- _Written problem_: Rewrite the lines below, replacing "avatar" with "profile picture" and leaving everything else the same. Don't include the pictures.

- _Supplied information_:
==================================================
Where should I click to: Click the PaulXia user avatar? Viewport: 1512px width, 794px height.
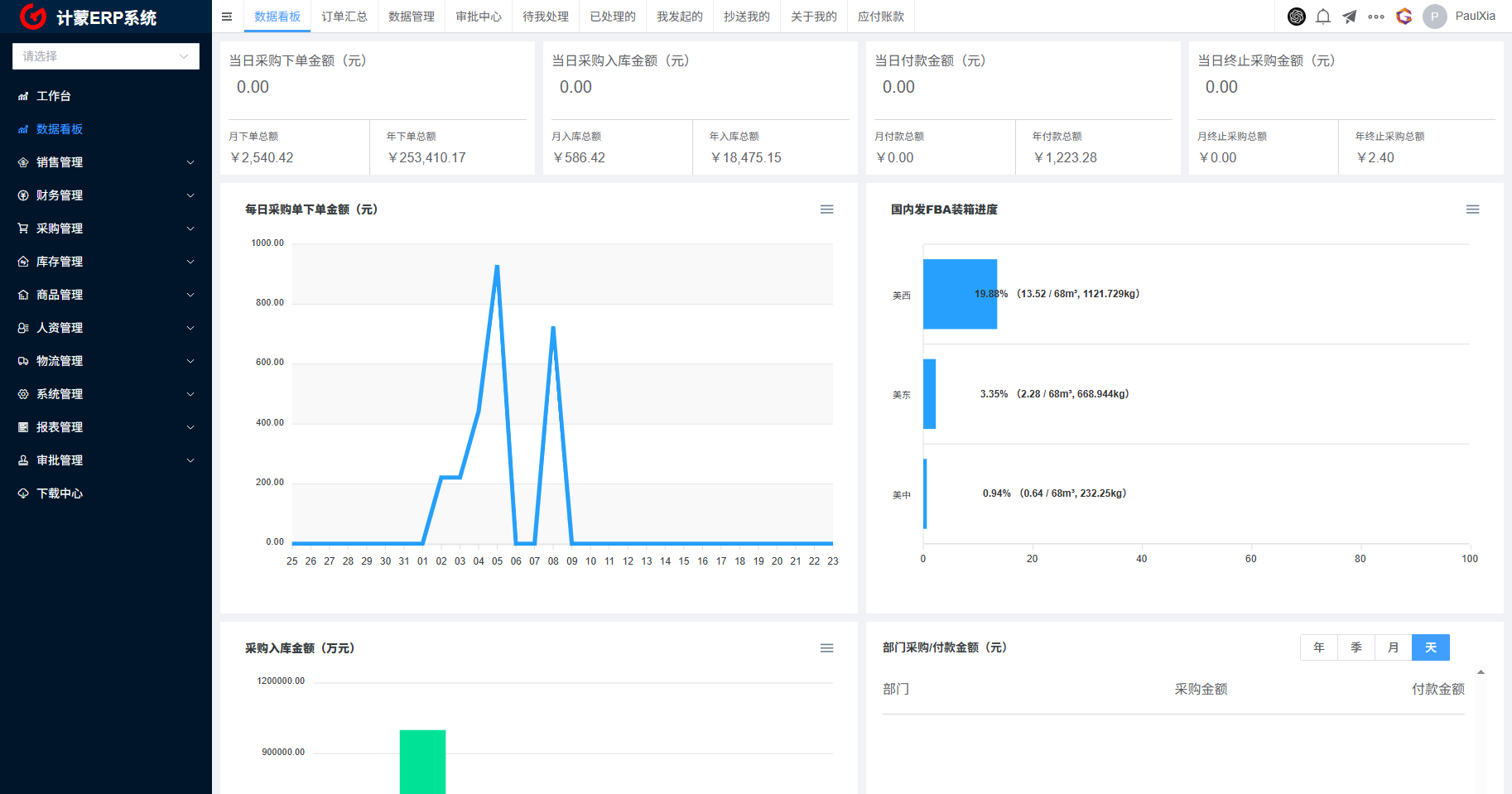[1435, 17]
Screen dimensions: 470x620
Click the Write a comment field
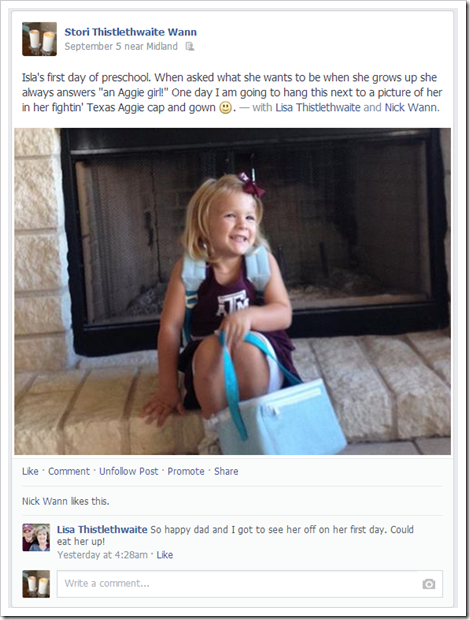[250, 584]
==================================================
- _The answer_:
Where should I click to: Click the PaulXia user profile picture? Viewport: 1512px width, 794px height.
[1435, 17]
Screen dimensions: 470x620
Click the Write a comment field
[250, 584]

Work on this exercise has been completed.